The thing is that a lot of people who use D don't mind the lack 
of IDE support. One reason is that D doesn't need it as badly as 
e.g. Java or C++. Once you are comfortable with the idea of 
component programming, there's less need for an IDE. I don't know 
about .NET, but Java programs consist usually of classes that are 
somehow interwoven. In D you'd go for independent components that 
you can later stick together like Lego. I usually write new 
components as tiny projects with unit tests etc., and plug them 
into the big project once I'm happy with them. In this way, you 
don't work on the big project all the time, mostly on small 
components you add to the big project later.


Remember, no reason to have the sharpest sword if you can't 
wield it.


Another reason is that for D programmers the power of D outweighs 
the lack of IDE support. While you may have an easy life with 
IDE-languages like Java or C#, the frustration of not being able 
to do certain things, to be confined by committee decisions etc., 
is worse in the long run. So D people prefer to learn how to 
wield the sharpest sword, although it may take some time. It's 
like everything in life, really, if you take the hard way, you'll 
get more out of it in the long run.


So don't give up. Maybe D will come to the rescue one day, when 
you hit a brick wall with .NET ;)


PS As to error messages, you'll soon know the "usual suspects".




Re: Moving back to .NET

2015-09-22 Thread Maxim Fomin via Digitalmars-d
On Tuesday, 22 September 2015 at 06:03:25 UTC, Laeeth Isharc 
wrote:

On Monday, 21 September 2015 at 19:15:28 UTC, Maxim Fomin wrote:

OK, the frustration is understandable. D is good enough to 
impress in short-run but has problems damaging itself in the 
long run. This leads to impression -> frustration cycle.

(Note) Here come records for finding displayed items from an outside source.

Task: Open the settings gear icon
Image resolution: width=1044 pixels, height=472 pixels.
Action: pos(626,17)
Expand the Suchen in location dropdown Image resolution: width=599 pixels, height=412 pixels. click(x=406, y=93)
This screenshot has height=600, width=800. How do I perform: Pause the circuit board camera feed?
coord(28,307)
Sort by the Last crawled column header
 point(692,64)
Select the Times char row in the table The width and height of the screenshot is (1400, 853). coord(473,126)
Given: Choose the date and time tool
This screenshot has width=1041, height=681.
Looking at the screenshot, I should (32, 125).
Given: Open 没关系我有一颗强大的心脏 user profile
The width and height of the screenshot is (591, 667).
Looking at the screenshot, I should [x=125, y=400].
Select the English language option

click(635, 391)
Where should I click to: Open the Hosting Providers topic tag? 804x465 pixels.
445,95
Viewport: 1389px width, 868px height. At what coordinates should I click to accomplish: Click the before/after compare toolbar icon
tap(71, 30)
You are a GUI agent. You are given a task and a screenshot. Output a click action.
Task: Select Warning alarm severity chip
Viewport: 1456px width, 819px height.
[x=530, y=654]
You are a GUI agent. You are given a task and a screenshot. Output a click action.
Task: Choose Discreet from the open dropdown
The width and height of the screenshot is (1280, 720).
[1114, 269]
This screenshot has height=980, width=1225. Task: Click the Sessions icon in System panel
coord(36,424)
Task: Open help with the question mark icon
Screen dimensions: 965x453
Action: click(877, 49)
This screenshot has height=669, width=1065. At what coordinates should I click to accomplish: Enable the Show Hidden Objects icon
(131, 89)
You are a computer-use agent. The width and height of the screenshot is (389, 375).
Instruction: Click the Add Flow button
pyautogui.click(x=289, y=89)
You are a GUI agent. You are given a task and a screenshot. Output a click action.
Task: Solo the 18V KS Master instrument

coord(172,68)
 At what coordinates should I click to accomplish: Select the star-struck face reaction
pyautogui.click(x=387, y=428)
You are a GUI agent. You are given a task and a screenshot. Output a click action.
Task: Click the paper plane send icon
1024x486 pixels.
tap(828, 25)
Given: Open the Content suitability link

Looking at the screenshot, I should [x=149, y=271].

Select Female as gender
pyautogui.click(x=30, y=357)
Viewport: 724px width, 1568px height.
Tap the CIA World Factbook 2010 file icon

Well, that may or may not be true.  But someone who finds the 
error messages offputting isn't a good exemplar of putative 
deficiencies that show up in the long run, because these are 
part of the initial learning curve and after a year or two or 
experience it's really unlikely to be a main factor in 
determining choice of framework.  Whereas it's understandable 
that in the beginning it can be a big source of frustration.


I do not consider error messages as long run issue (it is 
discussed in the thread and I didn't mentioned it, so it might 
caused impression that I agree with complains about error 
messages).


And if you leave the Microsoft ecosystem, I am not sure that D 
fares so badly in relation to a certain C family language that 
has had a big influence.


If Microsoft ecosystem is left out then my opinion regarding 
comparison with Microsoft system is obviously irrelevant. 
Comparing with other languages I found D is decently good.




He didn't say how long he had been using D for, but as others 
point out one underestimates how much one knows in relation to 
existing languages, and forgets that it is a degree of work 
over months and years to learn something new...


I always could not understand complaints regarding D hard 
learning curve for anyone with C/C++/C# background.




Either you need portability and you care what Mono does, or 
you don't.
Commercial decisions are often a matter of tradeoffs.  Eg for 
internal enterprise software you might find it valuable to be 
able to run on both linux and windows, but you can always make 
it a service on windows if linux is too much trouble.


Sounds like 'lazy' portability: if app is portable - than good, 
if not - ok, we can leave with it:)


Re: Moving back to .NET

2015-09-22 Thread Yazan D via Digitalmars-d
On Mon, 21 Sep 2015 19:07:32 +, Adam D. Ruppe wrote:

>> https://issues.dlang.org/show_bug.cgi?id=10679
> 
> I don't think this one is valid though maybe I'm wrong. But the
> instruction pointer would be on the next instruction.

You are correct and I realized this later on and 'fixed' it in
druntime: https://github.com/D-Programming-Language/druntime/
commit/8822115bc8d52fa61c15cef38fe77349f18747b9. I will close this now.